From: Hao Xu <[email protected]>
To: Jens Axboe <[email protected]>
Cc: [email protected], Pavel Begunkov <[email protected]>,
Joseph Qi <[email protected]>
Subject: Re: [PATCH] io_uring: check sqring and iopoll_list before shedule
Date: Wed, 21 Apr 2021 23:46:57 +0800 [thread overview]
Message-ID: <[email protected]> (raw)
In-Reply-To: <[email protected]>
在 2021/4/21 下午11:19, Hao Xu 写道:
> do this to avoid race below:
>
> userspace kernel
>
> | check sqring and iopoll_list
> submit sqe |
> check IORING_SQ_NEED_WAKEUP |
> (which is not set) | |
> | set IORING_SQ_NEED_WAKEUP
> wait cqe | schedule(never wakeup again)
>
> Signed-off-by: Hao Xu <[email protected]>
> ---
>
> Hi all,
> I'm doing some work to reduce cpu usage in low IO pression, and I
> removed timeout logic in io_sq_thread() to do some test with fio-3.26,
> I found that fio hangs in getevents, inifinitely trying to get a cqe,
> While sq-thread is sleeping. It seems there is race situation, and it
> is still there even after I fix the issue described above in the commit
> message. I doubt it is something to do with memory barrier logic
> between userspace and kernel, I'm trying to address it, not many clues
> for now.
> I'll send the fio config and kernel modification I did for test in
> following mail soon.
>
fio test config:
[global]
ioengine=io_uring
sqthread_poll=1
hipri=1
thread=1
bs=4k
direct=1
rw=randread
time_based=1
runtime=30
group_reporting=1
filename=/dev/nvme1n1
sqthread_poll_cpu=30
[job0]
iodepth=1
the issue mainly occur when iodepth=1 during my test.

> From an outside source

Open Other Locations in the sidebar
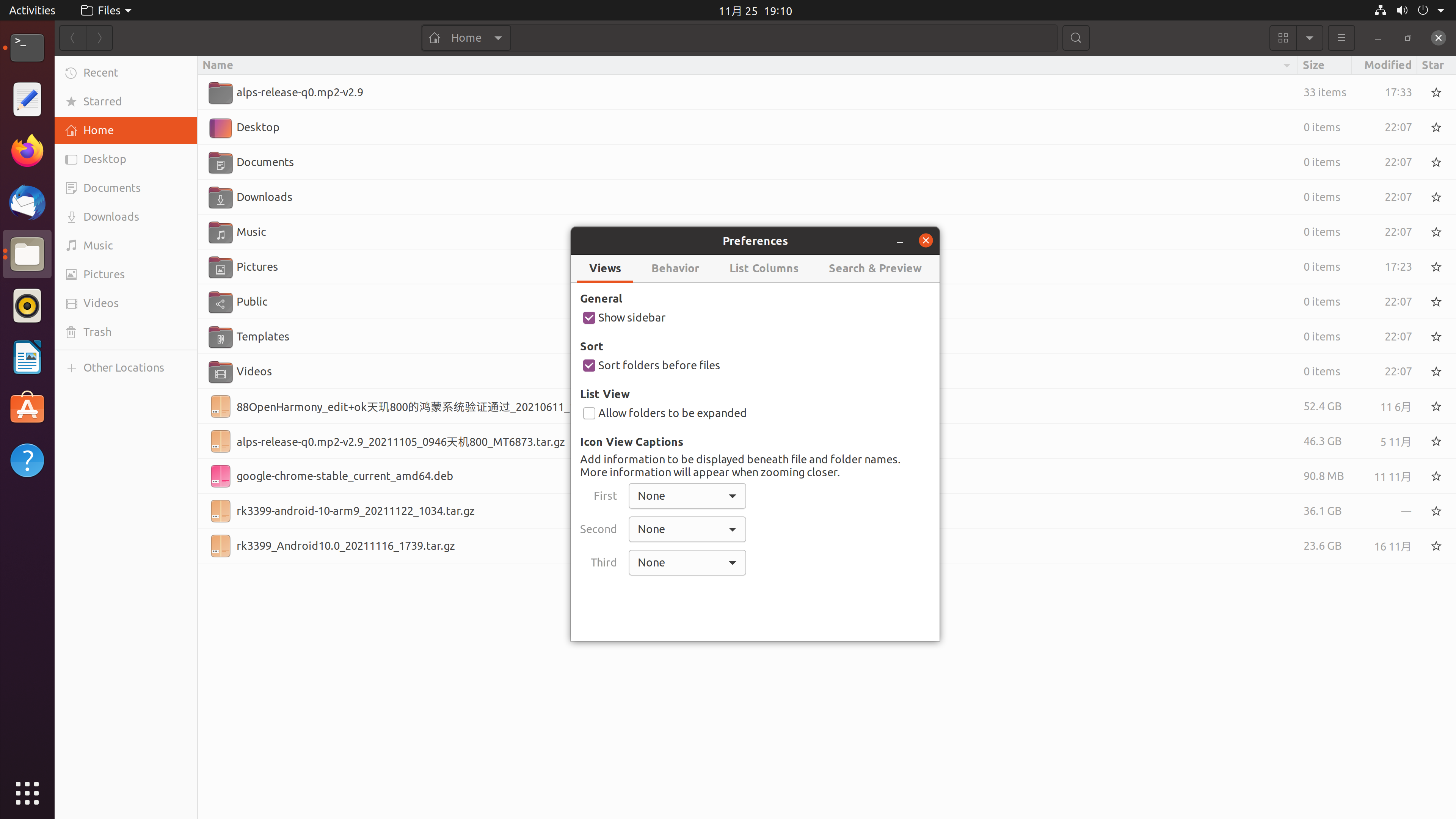This screenshot has width=1456, height=819. pos(123,367)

I removed timeout logic in io_sq_thread() like this:
diff --git a/fs/io_uring.c b/fs/io_uring.c
index 042f1149db51..dd9c95016f7f 100644
--- a/fs/io_uring.c
+++ b/fs/io_uring.c
@@ -6739,7 +6739,6 @@ static int io_sq_thread(void *data)
{
struct io_sq_data *sqd = data;
struct io_ring_ctx *ctx;
- unsigned long timeout = 0;
char buf[TASK_COMM_LEN];
DEFINE_WAIT(wait);
@@ -6777,7 +6776,6 @@ static int io_sq_thread(void *data)
io_run_task_work_head(&sqd->park_task_work);
if (did_sig)
break;
- timeout = jiffies + sqd->sq_thread_idle;
continue;
}
sqt_spin = false;
@@ -6794,11 +6792,9 @@ static int io_sq_thread(void *data)
sqt_spin = true;
}
- if (sqt_spin || !time_after(jiffies, timeout)) {
+ if (sqt_spin) {
io_run_task_work();
cond_resched();
- if (sqt_spin)
- timeout = jiffies + sqd->sq_thread_idle;
continue;
}
@@ -6831,7 +6827,6 @@ static int io_sq_thread(void *data)
finish_wait(&sqd->wait, &wait);
io_run_task_work_head(&sqd->park_task_work);
- timeout = jiffies + sqd->sq_thread_idle;
}
list_for_each_entry(ctx, &sqd->ctx_list, sqd_list)
~
~
> Thanks,
> Hao
>
> fs/io_uring.c | 36 +++++++++++++++++++-----------------
> 1 file changed, 19 insertions(+), 17 deletions(-)
>
> diff --git a/fs/io_uring.c b/fs/io_uring.c
> index dff34975d86b..042f1149db51 100644
> --- a/fs/io_uring.c
> +++ b/fs/io_uring.c
> @@ -6802,27 +6802,29 @@ static int io_sq_thread(void *data)
> continue;
> }
>
> - needs_sched = true;
> prepare_to_wait(&sqd->wait, &wait, TASK_INTERRUPTIBLE);
> - list_for_each_entry(ctx, &sqd->ctx_list, sqd_list) {
> - if ((ctx->flags & IORING_SETUP_IOPOLL) &&
> - !list_empty_careful(&ctx->iopoll_list)) {
> - needs_sched = false;
> - break;
> - }
> - if (io_sqring_entries(ctx)) {
> - needs_sched = false;
> - break;
> - }
> - }
> -
> - if (needs_sched && !test_bit(IO_SQ_THREAD_SHOULD_PARK, &sqd->state)) {
> + if (!test_bit(IO_SQ_THREAD_SHOULD_PARK, &sqd->state)) {
> list_for_each_entry(ctx, &sqd->ctx_list, sqd_list)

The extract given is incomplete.